This past weekend, my husband and I were eating lunch with my two stepchildren when Chloe, our seven-year-old, asked to eat what Daddy was eating.
Background: She was on her third bowl of macaroni and cheese.
“No, Chloe,” I told her. “You’ve had enough macaroni, you don’t need anything else.”
“Aw, man,” she pouted, and took a sip of her milk.
“Hey, you should be thankful, baby,” my husband said. “There are too many kids out there who don’t get anything to eat.”
And so started one of the most important conversations we’ve ever had with Chloe.
Immediately, she burst into tears because she thought she was in trouble. When we cleared that up, David and I took the next twenty minutes to explain to her just how lucky she was. We talked about basic provisions and how our family has more than what we need.
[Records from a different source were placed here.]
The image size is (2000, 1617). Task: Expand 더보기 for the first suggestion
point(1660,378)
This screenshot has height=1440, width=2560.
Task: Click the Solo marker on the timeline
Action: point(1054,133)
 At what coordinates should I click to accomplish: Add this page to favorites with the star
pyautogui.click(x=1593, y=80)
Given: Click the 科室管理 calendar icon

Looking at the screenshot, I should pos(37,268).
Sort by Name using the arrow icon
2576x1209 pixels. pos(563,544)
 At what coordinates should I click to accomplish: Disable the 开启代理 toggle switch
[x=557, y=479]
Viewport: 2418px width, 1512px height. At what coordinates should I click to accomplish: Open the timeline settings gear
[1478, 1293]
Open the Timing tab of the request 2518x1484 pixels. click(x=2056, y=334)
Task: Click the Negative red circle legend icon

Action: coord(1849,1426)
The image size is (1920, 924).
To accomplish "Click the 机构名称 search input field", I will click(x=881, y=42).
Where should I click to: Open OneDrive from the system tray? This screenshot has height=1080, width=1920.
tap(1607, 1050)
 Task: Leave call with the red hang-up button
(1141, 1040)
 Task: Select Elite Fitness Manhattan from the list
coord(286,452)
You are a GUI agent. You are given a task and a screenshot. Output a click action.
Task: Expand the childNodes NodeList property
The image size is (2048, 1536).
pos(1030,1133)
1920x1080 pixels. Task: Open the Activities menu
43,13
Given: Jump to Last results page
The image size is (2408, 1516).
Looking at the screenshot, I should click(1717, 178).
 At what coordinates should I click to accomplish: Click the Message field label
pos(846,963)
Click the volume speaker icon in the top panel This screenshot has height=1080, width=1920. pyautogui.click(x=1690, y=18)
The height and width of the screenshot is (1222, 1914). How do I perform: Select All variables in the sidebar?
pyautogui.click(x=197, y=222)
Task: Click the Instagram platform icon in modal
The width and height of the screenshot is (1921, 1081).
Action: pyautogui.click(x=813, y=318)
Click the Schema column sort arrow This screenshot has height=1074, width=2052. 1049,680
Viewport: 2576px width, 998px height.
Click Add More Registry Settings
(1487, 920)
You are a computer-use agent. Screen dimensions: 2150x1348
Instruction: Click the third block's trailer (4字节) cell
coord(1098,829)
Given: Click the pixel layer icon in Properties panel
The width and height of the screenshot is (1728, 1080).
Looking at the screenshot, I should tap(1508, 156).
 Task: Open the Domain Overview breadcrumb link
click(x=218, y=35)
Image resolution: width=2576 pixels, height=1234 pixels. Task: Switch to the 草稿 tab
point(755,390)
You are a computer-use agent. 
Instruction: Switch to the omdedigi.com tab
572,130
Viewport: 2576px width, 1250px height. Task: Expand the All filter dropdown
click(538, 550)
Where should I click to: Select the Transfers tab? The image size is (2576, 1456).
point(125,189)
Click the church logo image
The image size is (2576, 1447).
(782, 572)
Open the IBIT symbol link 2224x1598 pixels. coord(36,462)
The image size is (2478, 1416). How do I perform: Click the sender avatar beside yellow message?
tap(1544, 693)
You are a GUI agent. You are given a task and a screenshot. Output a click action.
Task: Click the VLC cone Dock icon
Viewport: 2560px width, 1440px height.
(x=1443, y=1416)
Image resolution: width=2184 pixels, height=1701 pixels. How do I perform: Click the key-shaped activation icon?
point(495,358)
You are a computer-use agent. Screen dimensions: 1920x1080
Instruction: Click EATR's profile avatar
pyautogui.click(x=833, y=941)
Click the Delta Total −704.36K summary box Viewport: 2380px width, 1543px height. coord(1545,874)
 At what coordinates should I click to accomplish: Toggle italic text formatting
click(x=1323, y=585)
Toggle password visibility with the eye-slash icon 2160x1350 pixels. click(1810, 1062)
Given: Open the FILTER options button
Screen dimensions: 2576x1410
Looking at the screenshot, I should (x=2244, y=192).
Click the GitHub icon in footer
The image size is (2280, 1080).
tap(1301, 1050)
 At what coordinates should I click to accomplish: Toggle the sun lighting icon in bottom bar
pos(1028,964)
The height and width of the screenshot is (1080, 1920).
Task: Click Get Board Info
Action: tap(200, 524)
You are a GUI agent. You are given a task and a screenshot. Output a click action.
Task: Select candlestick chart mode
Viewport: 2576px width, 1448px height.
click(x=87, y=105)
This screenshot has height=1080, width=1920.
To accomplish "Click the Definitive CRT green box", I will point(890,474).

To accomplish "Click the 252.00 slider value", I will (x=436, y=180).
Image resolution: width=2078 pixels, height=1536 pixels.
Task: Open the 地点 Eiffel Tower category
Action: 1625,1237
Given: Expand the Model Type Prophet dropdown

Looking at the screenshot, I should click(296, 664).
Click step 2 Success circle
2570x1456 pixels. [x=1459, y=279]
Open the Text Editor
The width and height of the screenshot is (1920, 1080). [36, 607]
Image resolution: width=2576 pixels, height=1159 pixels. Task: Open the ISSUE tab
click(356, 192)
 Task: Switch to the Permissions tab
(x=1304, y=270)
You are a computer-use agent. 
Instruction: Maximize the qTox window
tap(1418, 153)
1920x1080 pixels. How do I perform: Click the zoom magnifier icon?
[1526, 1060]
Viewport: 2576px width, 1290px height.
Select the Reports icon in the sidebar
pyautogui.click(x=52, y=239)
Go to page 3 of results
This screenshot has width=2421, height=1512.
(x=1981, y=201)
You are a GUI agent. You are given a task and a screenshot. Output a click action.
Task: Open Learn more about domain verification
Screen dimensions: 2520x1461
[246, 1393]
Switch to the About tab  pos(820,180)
We talked about Mommies and Daddies who have to watch their babies go hungry because they don’t have any money to go to the grocery store.
After a few minutes of talking, Chloe asked me why I looked like I was about to cry.
“Because,” I said. “It breaks my heart that there are little girls out there as beautiful and as smart as you that haven’t eaten in two weeks.”
And that started her on the tears.
David told her all the ways we could help, but we realized we really needed to talk more about it when Chloe said, after David mentioned spending money on groceries for those who can’t afford it, that using our money to help others would be like “throwing a hundred dollars out the window”.
We did damage control on that immediately. NO idea where she got that idea, but we talked her out of it. We explained to her and her little brother, Trey, that this holiday season, we were going to give back to those who needed it. We were going to work in our church’s soup kitchen, we were going to buy presents for little boys and girls who don’t have any toys and we were going to take the extra money we didn’t need to help provide for another family.
Apparently they both got it because a few minutes later, our four-year-old suggested that we give his old four wheeler to a little boy who doesn’t have one. Chloe’s idea? “Can’t we just adopt all the kids that need a home?”
Oh my heart.
So this season, we’re working hard on showing our kids just how lucky they are. We want them to know that it’s incredibly important to give back, no matter how small or insignificant it may seem, simply because we can. I want her and her brother to grow up knowing that their three meals a day, their toys and clean clothes and shoes that fit are not always guaranteed to others.
I want them to think of other people when they’re happy, warm and fed.
How do you teach your kids to be thankful? Will your family be donating time, money or food this holiday season?